Neglected 80-year-old antibiotic is effective against multi-drug resistant bacteria

Better purification overcomes original renal toxicity concerns

An old antibiotic may provide much-needed protection against multi-drug resistant bacterial infections, according to a new study publishing May 16th in the open access journal PLOS Biology by James Kirby of Harvard Medical School, US, and colleagues. The finding may offer a new way to fight difficult-to-treat and potentially lethal infections.

Nourseothricin is a natural product made by a soil fungus, which contains multiple forms of a complex molecule called streptothricin. Its discovery in the 1940s generated high hopes for it as a powerful agent against Gram-negative bacteria, which, due to their thick outer protective layer, are especially hard to kill with other antibiotics. But nourseothricin proved toxic to kidneys, and its development was dropped. However, the rise of antibiotic-resistant bacterial infections has spurred the search for new antibiotics, leading Kirby and colleagues to take another look at nourseothricin.

Early studies of nourseothricin suffered from incomplete purification of the streptothricins. More recent work has shown that the multiple forms have different toxicities with one, streptothricin-F, significantly less toxic, while remaining highly active against contemporary multidrug-resistant pathogens. Here, the authors characterized the antibacterial action, renal toxicity, and mechanism of action of highly purified forms of two different streptothricins, D and F. The D form was more powerful than the F form against drug-resistant Enterobacterales and other bacterial species, but caused renal toxicity at a lower dose. Both were highly selective for Gram-negative bacteria.

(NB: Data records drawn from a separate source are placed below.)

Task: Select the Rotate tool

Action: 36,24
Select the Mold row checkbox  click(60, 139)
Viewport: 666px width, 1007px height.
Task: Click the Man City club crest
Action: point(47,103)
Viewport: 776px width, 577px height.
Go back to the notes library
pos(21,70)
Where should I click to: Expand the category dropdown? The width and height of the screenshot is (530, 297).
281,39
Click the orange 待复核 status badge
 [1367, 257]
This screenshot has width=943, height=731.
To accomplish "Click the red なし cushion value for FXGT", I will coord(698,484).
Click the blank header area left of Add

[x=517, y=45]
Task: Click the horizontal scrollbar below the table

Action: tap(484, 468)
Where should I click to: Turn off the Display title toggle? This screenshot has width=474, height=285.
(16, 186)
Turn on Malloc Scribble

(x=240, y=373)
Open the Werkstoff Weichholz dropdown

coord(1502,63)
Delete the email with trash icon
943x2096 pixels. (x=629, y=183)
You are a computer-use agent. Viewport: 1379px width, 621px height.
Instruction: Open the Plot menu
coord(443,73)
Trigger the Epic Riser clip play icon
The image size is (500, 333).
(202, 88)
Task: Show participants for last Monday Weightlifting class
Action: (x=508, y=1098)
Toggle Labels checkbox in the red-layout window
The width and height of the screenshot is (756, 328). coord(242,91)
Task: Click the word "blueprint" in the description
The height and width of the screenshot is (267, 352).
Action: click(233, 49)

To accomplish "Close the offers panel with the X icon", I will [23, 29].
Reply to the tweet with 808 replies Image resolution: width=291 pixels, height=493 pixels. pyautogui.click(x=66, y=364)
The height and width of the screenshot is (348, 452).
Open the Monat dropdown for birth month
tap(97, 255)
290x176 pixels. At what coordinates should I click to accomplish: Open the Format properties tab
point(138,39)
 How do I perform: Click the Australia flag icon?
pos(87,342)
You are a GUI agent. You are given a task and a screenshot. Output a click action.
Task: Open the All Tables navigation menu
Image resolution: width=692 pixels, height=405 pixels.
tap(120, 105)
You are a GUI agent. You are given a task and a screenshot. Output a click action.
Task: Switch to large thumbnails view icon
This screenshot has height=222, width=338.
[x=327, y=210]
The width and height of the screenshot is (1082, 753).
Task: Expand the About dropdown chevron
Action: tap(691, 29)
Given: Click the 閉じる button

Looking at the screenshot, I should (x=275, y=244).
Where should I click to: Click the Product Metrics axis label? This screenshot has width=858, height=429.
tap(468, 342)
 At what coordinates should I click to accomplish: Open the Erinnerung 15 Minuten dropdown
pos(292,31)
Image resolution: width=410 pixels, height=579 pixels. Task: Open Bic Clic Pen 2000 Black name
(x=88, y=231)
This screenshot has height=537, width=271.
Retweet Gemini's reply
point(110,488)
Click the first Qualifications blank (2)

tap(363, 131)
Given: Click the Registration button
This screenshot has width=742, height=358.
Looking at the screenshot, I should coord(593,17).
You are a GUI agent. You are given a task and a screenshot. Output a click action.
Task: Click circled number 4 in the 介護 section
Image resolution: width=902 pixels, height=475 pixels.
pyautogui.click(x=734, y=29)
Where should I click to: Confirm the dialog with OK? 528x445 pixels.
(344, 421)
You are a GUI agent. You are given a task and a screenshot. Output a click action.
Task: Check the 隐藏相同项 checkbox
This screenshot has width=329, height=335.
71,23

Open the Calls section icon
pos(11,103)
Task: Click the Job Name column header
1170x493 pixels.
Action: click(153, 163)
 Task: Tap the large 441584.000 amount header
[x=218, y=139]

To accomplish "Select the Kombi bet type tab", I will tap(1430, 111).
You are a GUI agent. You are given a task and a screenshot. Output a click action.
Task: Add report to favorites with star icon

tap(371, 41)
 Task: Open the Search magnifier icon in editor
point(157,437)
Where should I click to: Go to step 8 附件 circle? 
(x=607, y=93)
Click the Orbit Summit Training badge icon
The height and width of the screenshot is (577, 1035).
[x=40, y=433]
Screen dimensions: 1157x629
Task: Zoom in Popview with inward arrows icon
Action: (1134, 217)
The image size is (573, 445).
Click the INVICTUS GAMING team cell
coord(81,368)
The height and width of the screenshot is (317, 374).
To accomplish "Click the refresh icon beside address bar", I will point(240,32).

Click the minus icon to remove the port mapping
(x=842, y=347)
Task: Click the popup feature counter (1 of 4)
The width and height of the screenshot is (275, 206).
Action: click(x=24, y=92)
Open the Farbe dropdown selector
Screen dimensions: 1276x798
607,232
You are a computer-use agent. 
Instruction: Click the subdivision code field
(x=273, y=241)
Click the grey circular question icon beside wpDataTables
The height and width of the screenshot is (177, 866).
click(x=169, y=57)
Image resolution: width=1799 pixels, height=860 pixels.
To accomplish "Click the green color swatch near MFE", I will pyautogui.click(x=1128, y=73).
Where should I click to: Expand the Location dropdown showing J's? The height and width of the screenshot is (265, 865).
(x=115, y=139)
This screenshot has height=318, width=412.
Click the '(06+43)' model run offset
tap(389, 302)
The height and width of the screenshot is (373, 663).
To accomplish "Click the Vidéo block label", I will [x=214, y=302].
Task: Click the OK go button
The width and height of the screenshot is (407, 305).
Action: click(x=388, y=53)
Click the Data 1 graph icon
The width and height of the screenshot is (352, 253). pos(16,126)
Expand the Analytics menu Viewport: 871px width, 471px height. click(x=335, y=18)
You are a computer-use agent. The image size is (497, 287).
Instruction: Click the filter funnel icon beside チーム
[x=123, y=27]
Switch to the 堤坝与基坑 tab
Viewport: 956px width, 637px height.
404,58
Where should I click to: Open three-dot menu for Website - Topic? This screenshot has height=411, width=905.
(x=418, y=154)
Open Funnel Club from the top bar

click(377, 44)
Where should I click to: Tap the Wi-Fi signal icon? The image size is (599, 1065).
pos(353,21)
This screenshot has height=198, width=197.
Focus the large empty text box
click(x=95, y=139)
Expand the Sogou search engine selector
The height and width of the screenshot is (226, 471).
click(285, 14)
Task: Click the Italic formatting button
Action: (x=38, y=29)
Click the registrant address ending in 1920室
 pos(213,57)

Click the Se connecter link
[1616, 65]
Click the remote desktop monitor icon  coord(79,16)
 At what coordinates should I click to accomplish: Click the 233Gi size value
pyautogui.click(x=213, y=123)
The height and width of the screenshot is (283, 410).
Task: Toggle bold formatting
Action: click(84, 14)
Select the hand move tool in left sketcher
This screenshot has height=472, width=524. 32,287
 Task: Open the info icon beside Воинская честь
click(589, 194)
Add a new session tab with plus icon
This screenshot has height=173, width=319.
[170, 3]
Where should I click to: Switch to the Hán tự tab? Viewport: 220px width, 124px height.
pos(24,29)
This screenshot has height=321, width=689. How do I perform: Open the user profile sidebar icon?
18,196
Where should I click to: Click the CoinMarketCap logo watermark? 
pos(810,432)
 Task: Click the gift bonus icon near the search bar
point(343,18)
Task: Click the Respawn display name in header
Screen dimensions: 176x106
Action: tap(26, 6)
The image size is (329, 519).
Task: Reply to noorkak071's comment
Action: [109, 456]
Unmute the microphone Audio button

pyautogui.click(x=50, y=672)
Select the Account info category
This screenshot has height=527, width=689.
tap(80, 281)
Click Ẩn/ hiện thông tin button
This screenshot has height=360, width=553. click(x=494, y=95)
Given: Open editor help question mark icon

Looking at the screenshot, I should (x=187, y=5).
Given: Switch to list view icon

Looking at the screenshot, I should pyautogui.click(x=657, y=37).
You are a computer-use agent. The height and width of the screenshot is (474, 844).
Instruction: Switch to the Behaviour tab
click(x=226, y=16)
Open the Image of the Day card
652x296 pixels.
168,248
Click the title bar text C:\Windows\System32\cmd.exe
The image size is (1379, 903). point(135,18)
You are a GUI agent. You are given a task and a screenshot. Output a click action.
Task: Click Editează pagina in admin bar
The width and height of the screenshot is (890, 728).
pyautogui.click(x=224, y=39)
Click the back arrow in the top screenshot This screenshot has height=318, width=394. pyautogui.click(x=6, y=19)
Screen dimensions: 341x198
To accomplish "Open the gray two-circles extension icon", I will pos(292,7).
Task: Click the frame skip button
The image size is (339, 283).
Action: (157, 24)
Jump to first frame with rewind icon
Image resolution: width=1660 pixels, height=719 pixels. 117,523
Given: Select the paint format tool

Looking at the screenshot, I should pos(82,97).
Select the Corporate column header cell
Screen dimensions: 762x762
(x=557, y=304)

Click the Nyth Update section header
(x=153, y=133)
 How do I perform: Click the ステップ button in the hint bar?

Using cryo-electron microscopy, the authors showed that streptothricin-F bound extensively to a subunit of the bacterial ribosome, accounting for the translation errors these antibiotics are known to induce in their target bacteria. Interestingly, the binding interaction is distinct from other known inhibitors of translation, suggesting it may find use when those agents are not effective.

“Based on unique, promising activity,” Kirby said, “we believe the streptothricin scaffold deserves further pre-clinical exploration as a potential therapeutic for the treatment of multidrug-resistant, Gram-negative pathogens.”

Kirby adds, “Isolated in 1942, streptothricin was the first antibiotic discovered with potent gram-negative activity.  We find that not only is it activity potent, but that it is highly active the hardiest contemporary multidrug-resistant pathogens and works by a unique mechanism to inhibition protein synthesis.”